Commentaire buzzfeed
Mais alors pourquoi ce commentaire ? Et plus généralement, pourquoi commenter ?

« Pour que l’événement le plus banal devienne une aventure, il faut et il suffit qu’on se mette à le raconter. »
Sartre dans la Nausée

Peut être que l’article que je suis en train d’écrire justifie pleinement mon acte. La mise en récit de cet événement anodin justifie à posteriori sa réalisation. D’autant plus lorsque l’on considère que je vends des missions autour de ma capacité à raconter des histoires et autour d’une connaissance des rituels et du langage numérique. Finalement, ce commentaire sur Buzzfeed, c’est du « bizdev » ?!

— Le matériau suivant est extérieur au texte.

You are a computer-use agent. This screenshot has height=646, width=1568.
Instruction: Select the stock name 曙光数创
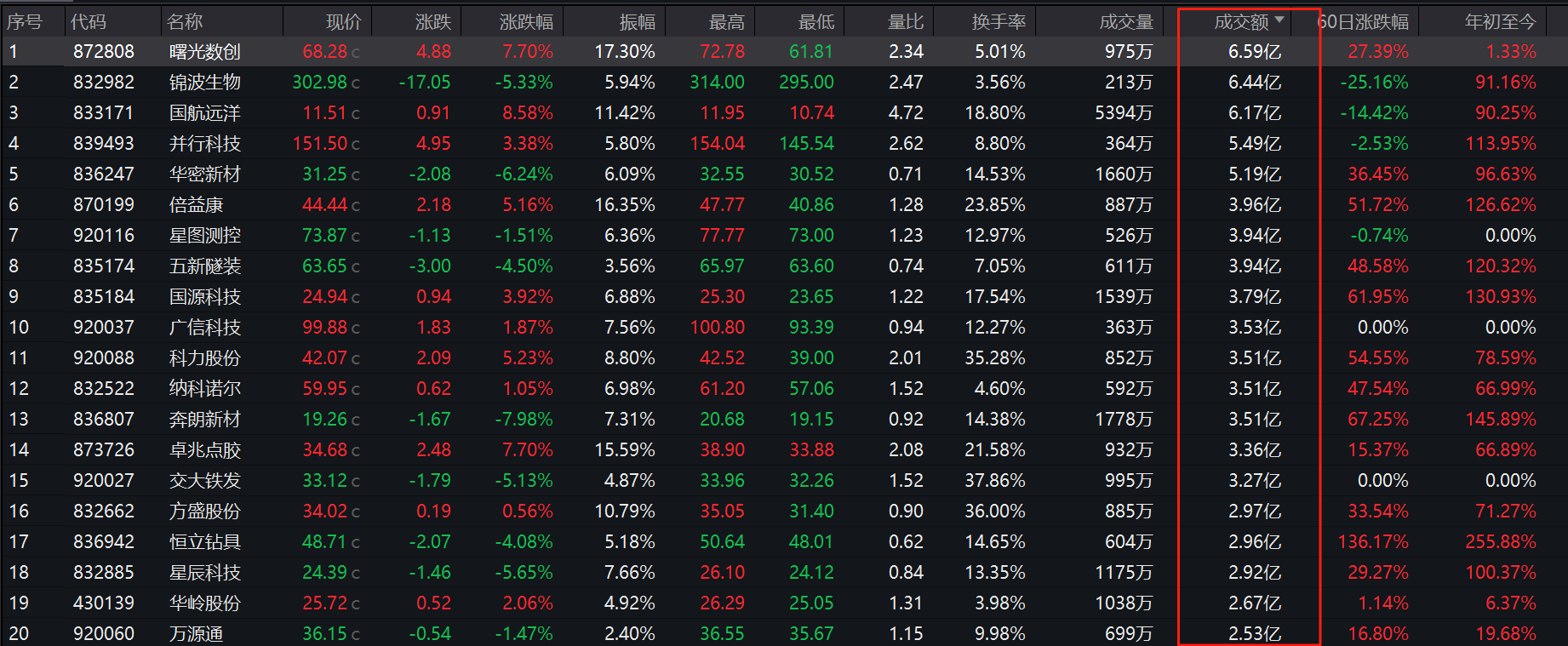click(204, 52)
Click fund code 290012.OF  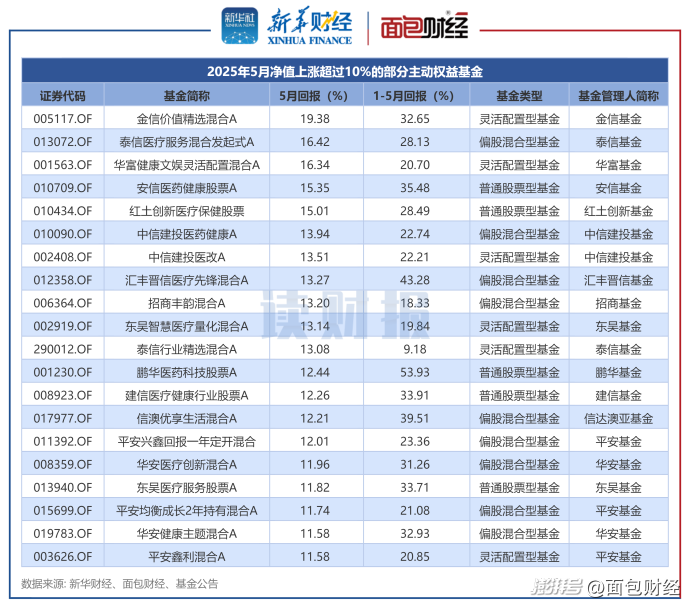pos(63,349)
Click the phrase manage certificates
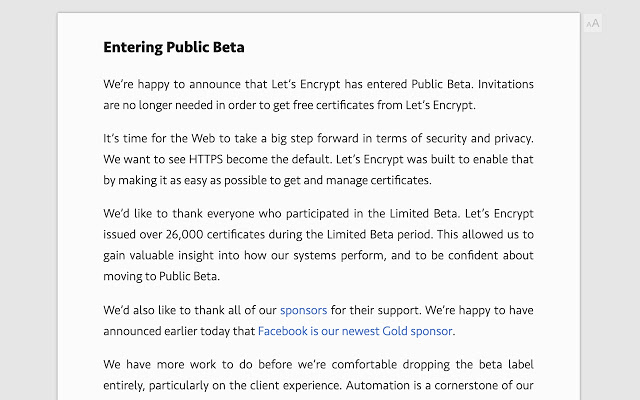Viewport: 640px width, 400px height. pos(378,180)
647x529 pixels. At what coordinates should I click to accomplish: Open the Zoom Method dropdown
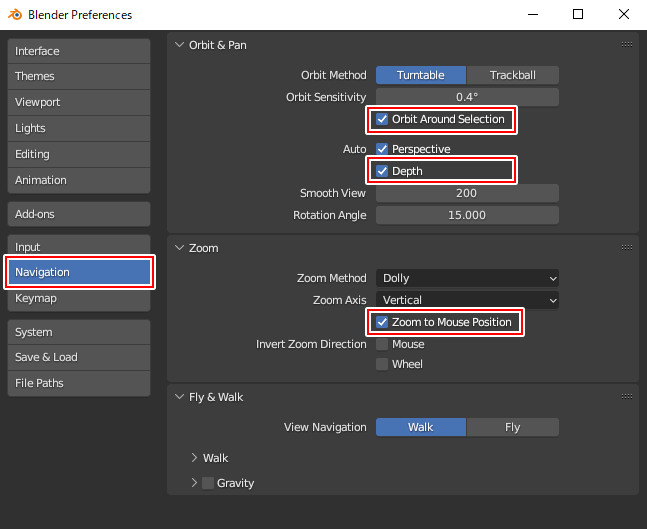click(467, 278)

Malheureusement, je ne suis pas assez intelligent pour avoir fait consciemment preuve d’une telle anticipation. Et l’origine de cette prise de parole se trouve probablement ailleurs ! Rapide introspection numérique :

Appartenance

« Ce qui caractérise en propre l’énoncé (à savoir le choix des mots, une certaine construction de la phrase, une certaine intonation), n’est que le reflet de la relation qui unit le locuteur à l’ensemble de la conjonction sociale complexe dans laquelle se déroule le dialogue. »
Bakhtine dans Esthétique de la création verbale

designerMine de rien, je l’ai réfléchi ce post. Je suis sur Buzzfeed, je dois écrire quelque chose qui soit grand public, je dois faire court pour rester dans la logique de consommation rapide et de divertissement, je ne dois pas faire trop pointu parce que mon Anglais n’est pas assez bon. Jouer sur la corde « parisien » est efficace, et le besoin d’un autre horizon est un thème qui parle à tout le monde.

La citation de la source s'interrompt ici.